Angesichts der dramatischen Arbeitsmarktzahlen soll möglichst rasch über eine Unterstützung der Autokonzerne entschieden werden. Der Anstieg der Arbeitslosenrate auf den höchsten Stand seit 15 Jahren und die Streichung von mehr als einer halben Million Stellen im November mache staatliche Hilfen noch dringender, sagte der Mehrheitsführer der Demokraten im Senat, Harry Reid. Ohne Unterstützung für die Autobauer drohten Millionen Amerikaner ihre Jobs zu verlieren. Bush äußerte die Befürchtung, dass mindestens einer der drei großen Konzerne die derzeitige Wirtschaftskrise nicht überstehen werde.

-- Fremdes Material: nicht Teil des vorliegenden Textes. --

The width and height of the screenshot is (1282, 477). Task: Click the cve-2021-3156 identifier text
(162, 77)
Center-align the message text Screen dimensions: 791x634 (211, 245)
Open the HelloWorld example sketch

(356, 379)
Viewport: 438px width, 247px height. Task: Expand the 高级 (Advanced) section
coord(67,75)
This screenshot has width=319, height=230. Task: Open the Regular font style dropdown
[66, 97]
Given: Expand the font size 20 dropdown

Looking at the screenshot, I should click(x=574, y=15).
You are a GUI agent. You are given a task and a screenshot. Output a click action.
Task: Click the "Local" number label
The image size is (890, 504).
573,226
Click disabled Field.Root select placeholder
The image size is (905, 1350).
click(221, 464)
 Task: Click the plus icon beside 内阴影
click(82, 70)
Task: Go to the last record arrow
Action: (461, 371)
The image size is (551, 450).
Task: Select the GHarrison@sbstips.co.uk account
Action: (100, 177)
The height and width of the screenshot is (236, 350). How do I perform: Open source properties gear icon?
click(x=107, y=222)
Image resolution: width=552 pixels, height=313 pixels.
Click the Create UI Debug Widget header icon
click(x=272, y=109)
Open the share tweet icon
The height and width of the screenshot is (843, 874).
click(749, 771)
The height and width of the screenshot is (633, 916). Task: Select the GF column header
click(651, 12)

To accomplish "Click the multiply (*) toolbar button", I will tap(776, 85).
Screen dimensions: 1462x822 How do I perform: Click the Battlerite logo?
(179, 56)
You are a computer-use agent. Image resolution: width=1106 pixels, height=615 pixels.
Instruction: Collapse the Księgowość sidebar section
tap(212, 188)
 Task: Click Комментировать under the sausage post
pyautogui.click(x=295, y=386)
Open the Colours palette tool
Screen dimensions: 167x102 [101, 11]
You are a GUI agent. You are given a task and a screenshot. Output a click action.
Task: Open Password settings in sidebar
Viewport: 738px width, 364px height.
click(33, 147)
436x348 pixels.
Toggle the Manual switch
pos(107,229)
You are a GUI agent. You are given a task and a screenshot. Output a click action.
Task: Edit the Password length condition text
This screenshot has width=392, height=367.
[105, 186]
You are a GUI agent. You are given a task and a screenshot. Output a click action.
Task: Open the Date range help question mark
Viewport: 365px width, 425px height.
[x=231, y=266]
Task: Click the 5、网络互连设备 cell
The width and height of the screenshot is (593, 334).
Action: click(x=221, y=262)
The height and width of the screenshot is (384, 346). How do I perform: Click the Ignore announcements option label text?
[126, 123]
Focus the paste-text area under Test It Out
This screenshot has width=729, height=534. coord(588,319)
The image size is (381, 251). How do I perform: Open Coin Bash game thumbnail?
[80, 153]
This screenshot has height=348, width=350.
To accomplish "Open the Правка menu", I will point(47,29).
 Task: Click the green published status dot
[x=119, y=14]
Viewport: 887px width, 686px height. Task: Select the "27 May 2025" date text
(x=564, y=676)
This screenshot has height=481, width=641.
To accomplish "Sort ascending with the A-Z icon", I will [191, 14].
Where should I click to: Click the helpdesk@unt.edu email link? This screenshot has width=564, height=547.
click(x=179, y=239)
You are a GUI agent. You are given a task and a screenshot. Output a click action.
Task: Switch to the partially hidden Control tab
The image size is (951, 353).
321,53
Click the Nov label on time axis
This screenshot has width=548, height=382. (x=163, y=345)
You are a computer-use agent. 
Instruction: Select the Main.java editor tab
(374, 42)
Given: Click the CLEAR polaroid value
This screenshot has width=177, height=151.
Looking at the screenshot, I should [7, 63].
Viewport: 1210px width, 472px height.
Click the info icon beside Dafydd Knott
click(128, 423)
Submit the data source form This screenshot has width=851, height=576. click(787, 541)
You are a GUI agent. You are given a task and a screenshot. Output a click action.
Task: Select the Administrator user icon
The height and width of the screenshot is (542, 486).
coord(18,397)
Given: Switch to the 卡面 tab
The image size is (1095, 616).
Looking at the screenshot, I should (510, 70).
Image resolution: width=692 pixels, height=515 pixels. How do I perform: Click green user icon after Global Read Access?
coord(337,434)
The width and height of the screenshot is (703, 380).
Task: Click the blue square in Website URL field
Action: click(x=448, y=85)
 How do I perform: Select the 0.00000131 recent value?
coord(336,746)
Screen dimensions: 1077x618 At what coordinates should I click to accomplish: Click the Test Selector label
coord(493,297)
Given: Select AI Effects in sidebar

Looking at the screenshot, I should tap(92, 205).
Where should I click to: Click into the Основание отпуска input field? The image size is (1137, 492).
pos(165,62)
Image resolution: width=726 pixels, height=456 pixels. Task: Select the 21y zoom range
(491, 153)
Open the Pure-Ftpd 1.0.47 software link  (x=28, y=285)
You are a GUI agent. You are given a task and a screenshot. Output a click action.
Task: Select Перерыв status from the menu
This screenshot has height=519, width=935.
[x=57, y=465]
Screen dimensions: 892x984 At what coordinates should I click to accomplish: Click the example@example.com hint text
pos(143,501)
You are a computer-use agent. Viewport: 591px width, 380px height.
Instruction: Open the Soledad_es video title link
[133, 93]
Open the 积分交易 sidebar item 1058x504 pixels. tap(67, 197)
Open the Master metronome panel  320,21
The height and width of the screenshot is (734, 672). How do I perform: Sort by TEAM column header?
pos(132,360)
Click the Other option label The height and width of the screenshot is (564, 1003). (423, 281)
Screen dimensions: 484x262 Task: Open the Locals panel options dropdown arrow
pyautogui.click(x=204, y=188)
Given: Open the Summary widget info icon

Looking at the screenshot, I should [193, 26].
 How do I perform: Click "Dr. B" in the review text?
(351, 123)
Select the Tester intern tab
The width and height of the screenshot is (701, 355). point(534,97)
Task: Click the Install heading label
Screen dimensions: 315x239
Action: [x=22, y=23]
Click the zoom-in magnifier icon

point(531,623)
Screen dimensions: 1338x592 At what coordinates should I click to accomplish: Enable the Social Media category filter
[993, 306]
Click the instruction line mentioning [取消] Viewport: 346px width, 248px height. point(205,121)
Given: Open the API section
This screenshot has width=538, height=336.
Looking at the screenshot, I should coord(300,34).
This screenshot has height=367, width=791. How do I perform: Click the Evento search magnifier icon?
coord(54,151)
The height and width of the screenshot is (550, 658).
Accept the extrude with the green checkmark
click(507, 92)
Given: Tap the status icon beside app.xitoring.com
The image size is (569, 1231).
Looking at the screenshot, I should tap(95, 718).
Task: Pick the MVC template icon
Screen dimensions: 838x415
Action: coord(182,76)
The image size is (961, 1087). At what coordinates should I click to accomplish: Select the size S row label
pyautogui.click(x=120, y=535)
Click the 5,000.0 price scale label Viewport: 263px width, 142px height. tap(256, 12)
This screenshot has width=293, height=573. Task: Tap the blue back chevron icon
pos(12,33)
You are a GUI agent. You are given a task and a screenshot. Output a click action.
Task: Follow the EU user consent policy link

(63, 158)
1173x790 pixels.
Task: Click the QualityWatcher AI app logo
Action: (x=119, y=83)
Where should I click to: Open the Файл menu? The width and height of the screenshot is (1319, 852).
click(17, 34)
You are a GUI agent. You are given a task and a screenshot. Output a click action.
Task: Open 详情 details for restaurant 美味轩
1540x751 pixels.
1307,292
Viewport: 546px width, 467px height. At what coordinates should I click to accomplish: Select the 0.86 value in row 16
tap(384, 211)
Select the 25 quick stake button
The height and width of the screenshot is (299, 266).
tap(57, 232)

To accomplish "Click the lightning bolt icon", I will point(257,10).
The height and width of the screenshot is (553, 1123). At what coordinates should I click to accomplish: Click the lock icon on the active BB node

Die Chefs der ums Überleben kämpfenden US-Autokonzerne GM, Chrysler und Ford hatten am Freitag bei einer zweiten Anhörungsrunde erneut im Kongress eindringlich um milliardenschwere Finanzhilfen gebeten. In ihrem Werben um Unterstützung stellten GM und Chrysler in Washington sogar eine Fusion in Aussicht, wenn dies zur Bedingung gemacht werden sollte.

Chrysler-Chef Bob Nardelli erklärte, nach Ansicht der Autobauer seien die erbetenen Kredite "die am wenigsten kostspielige Alternative". Sollten die Konzerne die Finanzspritze erhalten, müssten sie wohl eine von der Regierung ernannte Aufsicht dulden, die ähnlich einem Insolvenzverwalter eine radikale Restrukturierung vorantreiben würde. GM und Chrysler zeigten sich für diese Idee grundsätzlich offen, Ford war zunächst zurückhaltend.